REQUIRED TASK: Transcribe each line of the material below without any change, and omit the pictures from your transcription.

SUPPLIED MATERIAL:
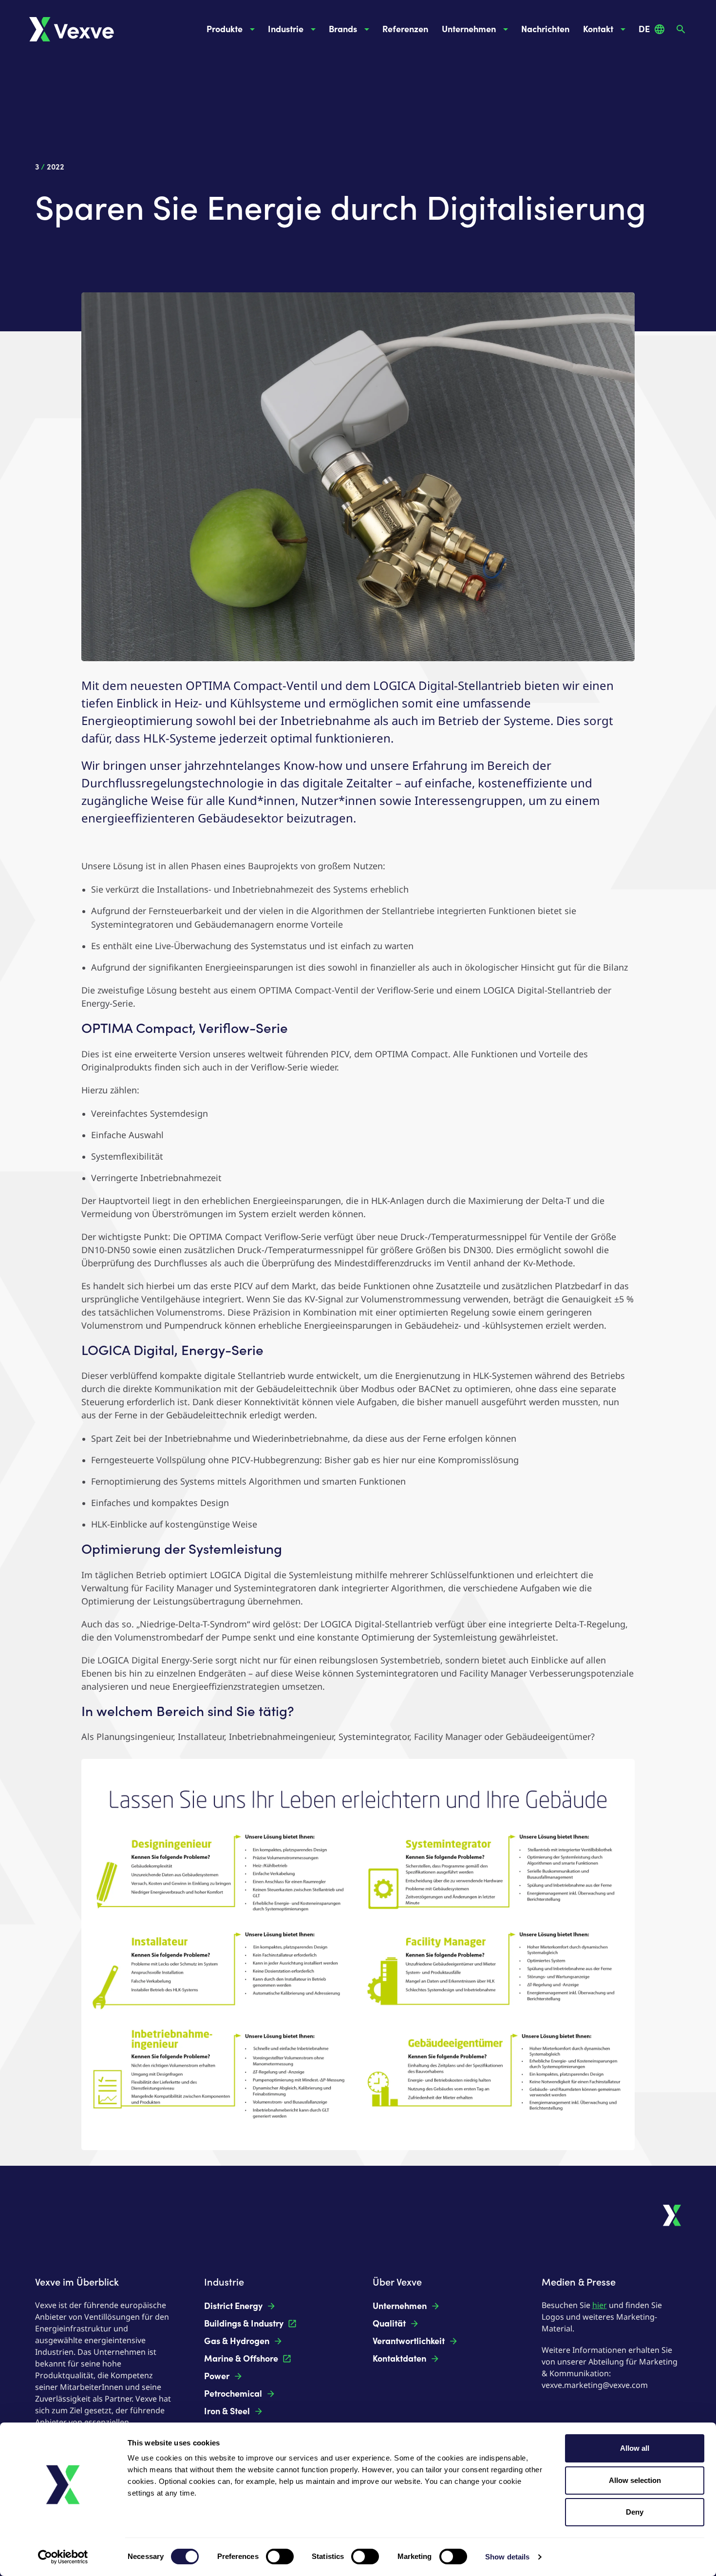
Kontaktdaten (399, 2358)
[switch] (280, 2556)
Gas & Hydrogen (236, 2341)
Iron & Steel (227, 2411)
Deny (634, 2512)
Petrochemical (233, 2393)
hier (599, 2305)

REPLY TO THE EXERCISE:
Kontaktdaten (399, 2358)
[switch] (280, 2556)
Gas & Hydrogen (236, 2341)
Iron & Steel (227, 2411)
Deny (634, 2512)
Petrochemical (233, 2393)
hier (599, 2305)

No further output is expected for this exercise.